2. Add OIDC sign-in to your flow - In your Descope flow, add a Sign Up or In / OAuth or SSO step in your flow that redirects users to Azure AD B2C. They will then sign in through B2C as usual (including MFA, social, or custom policy logic).
3. User is provisioned in Descope - After B2C authenticates the user, it returns an ID token with claims (email, name, custom attributes). Descope provisions the user and maps those claims to Descope user attributes, then issues a Descope session token.

Once a user has been provisioned in Descope, subsequent sign-ins can go directly through Descope, controlled via a condition in your flow.

B2C Flows Migration

For detailed examples of how Azure AD B2C custom policies (user journeys, orchestration steps, technical profiles) map to Descope Flows, see B2C flows migration.

SSO migration

If your Azure AD B2C setup includes SSO (SAML/OIDC) for organizations or partners, you can migrate those configurations to Descope without forcing admins to re-configure their IdPs.
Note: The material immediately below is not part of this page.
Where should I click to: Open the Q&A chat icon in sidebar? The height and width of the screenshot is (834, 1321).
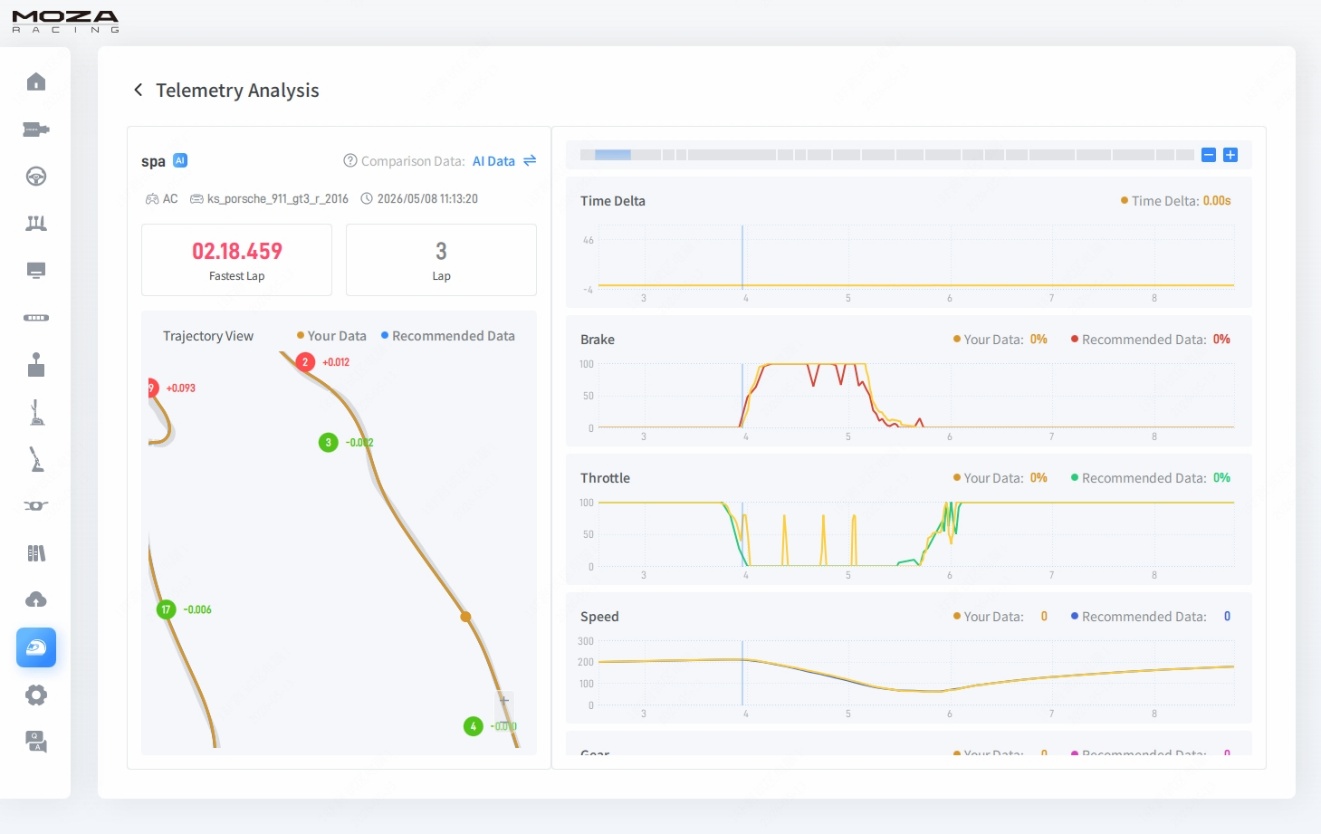[36, 741]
Descope can consume the existing IdP response and complete authentication so end users keep a seamless experience. For the full process—implementing SSO with Descope, setting up tenants, DNS redirect, and testing—see SSO Migration.

Session Validation Strategy

Whether you do a full migration or a JIT migration, plan for a period when some users have Descope sessions and others still have B2C sessions.

Your backend should support both token types during the transition:

• Validate Descope session tokens (JWTs) for users who have already migrated or signed in via Descope.
• Validate Azure AD B2C tokens for users who still have active B2C sessions.

Inspect the token (e.g. issuer or kid) to determine the provider, then validate accordingly. This lets you roll out the migration gradually.

For the implementation pattern, see the docs on backend session validation here.